The Temple of Peonies
てなことで、歴史の勉強の後はお花見。でもさ、アンタ、おにぎりとかビールとか飲み食いはダメよ。牡丹の季節は4月中旬から5月中旬。今年行けなかったアンタ、来年もあるわよ。でもってさ、ここの牡丹、全部で2000株くらいあるんだって。

Peonies are in full bloom in late April to early May, flamboyantly decorating the entire garden. Around 30 species and 2000 roots of peonies are planted here.

その他

Extra Plus
ああ〜、きれいねえー。牡丹もこれだけ見るとクラクラするわね。そんなとき、ちょっと目を休めてコレ。釣鐘なんか眺めて見るのもいいわよ。この乙訓地方では、春になれば「筍(たけのこ)」。門を出たとこでも売ってるからお土産に買って帰るのもいいわよ。釣鐘と筍とどういう関係があるのかって?あ、いけない、いけない。釣鐘をよ〜く見るとさ、撞木(しゅもく)って言うんだけど、鐘突き棒が竹でできてるのよ。面白いでしょ。

でね、牡丹の畑にさ、番傘(ばんがさ)がいっぱいあるの。これはさ、直射日光や雨とかを避けて花を長持ちさせるっていう目的みたいよ。牡丹ともなると、そこら辺の野生のタンポポみたいに逞(たくま)しくないってことね。

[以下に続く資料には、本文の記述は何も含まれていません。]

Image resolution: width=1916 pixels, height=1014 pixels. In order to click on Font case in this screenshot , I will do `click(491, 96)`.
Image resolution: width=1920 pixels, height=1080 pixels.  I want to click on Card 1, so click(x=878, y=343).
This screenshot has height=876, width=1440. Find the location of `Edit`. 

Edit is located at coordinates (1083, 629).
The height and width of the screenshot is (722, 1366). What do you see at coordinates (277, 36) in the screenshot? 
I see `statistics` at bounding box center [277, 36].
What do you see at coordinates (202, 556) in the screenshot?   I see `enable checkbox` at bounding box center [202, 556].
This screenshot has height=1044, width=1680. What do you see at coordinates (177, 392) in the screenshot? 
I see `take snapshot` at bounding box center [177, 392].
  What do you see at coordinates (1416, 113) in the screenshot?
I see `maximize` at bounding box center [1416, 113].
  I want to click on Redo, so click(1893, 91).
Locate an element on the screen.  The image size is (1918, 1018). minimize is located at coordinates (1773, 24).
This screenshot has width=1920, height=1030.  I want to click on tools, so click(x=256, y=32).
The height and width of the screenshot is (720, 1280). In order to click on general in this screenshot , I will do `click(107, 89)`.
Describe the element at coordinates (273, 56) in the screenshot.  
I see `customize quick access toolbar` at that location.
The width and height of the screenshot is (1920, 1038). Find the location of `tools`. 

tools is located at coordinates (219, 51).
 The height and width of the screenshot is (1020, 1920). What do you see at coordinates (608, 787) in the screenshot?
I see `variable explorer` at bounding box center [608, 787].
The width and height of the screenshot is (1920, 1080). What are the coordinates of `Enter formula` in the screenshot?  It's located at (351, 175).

さあ、花見に疲れたらちょっと一服。冷たい甘酒でもどう?この季節だけかもしれないけど、筍の煮付けをつまみに冷たい甘酒、熱いお茶。あ〜、風流ねー。

Other notable features of the temple are the belfry with a bamboo-made bell striker (usually made of wood) and oil paper umbrellas placed in the peony fields serving as a shield to protect the flowers from strong sunshine or rain.

For a refreshing break after intensive flowery viewing, a cup of cold Amazake (sweet fermented rice drink) is served for a charge, together with hot tea and a tidbit of bamboo shoots boiled with soy sauce and sugar, at a provisional tea shop. The bamboo shoot is a special product of this region and in the season, it is sold along with other various local food products outside the temple gate as souvenirs.